Sa’d uses comics as a way of “pointing out some of the inconsistencies or absurdities in all sorts of policy,” she says.
“If this contributes to making either legal information more accessible, or prompting critical thinking from people about the laws and policies and how they shape our day-to-day life, then I've done my job.”
One of her most frequent subjects, not surprisingly, is Premier Doug Ford.
I ask if she considers Ford a muse, and Sa’d laughs heartily.
“Yes! I’m going to start saying that in interviews actually.
“He's a full-bodied muse. You know, you turn on the news or just kind of refresh for headlines and it's always something new. When I say the jokes write themselves, it's really like, often I'm just quoting them verbatim in the speech bubble. So yeah, he's there a lot.”
“Also, I'm Toronto based, a resident of Ontario, and I don't like what is happening in our province. So as much as the cartoons aren't necessarily about me expressing my own politics and more just kind of making observations or drawing inferences, he shows up a lot, because he's quite active.

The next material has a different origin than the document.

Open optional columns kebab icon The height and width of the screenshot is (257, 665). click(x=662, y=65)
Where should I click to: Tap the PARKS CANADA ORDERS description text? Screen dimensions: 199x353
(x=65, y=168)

And in my view, that's something that needs to be called out.”
The Ford comics in particular seem tailor made for social resharing, and tend to be among her most popular, while some of the more nuanced and thoughtful illustrations are less likely to go viral.
One exception, she notes, is the multiple comics and infographics she did highlighting the hypocrisy of Bell’s “Let’s Talk” campaign for mental health awareness.
“That's probably by far the most ‘successful’ series that we've had.”
For the record, Caryma Sa’d is not the only cartoon lawyer out there, not even the only one in Toronto. She tips her hat to Bryant Greenbaum, who has collaborated with cartoonist John Olbey on, among other things, a book about controversial police carding practices.
But Sa’d is unique in her ability this past year to play off the news of the day and help drive the conversation about it, through her prolific media appearances and her intentionally cringey comics.
As the executive director of the cannabis advocacy organization NORML Canada, Sa’d last year launched an outdoor, pot-themed comedy venue called 420 Cannabis Court, in the courtyard outside her Chinatown law office. She hopes, “fingers crossed,” to bring it back, when lockdowns and snowbanks subside.
So, cartoons and comedy bars. Are magic shows next?
“I am not good at sleight of hand,” she laughs. “So no magic!”
But there is another trick up her sleeve.
“I'm actually going to be doing a Doug Ford colouring book,” Sa’d reveals. “(We’re) doing that as a Kickstarter, so it's in the works.”
“This came out of a Twitter thread … (asking) how do we get rid of Doug Ford? And someone's suggestion was, let's chronicle all of the stuff that he's done and make it simple and easy for people to understand.”
Sa’d doesn’t know if her efforts are doing enough to truly change the discourse, “but I’m for sure writing that way.”
Comics can’t draw blood. But they can take a strip off the status quo.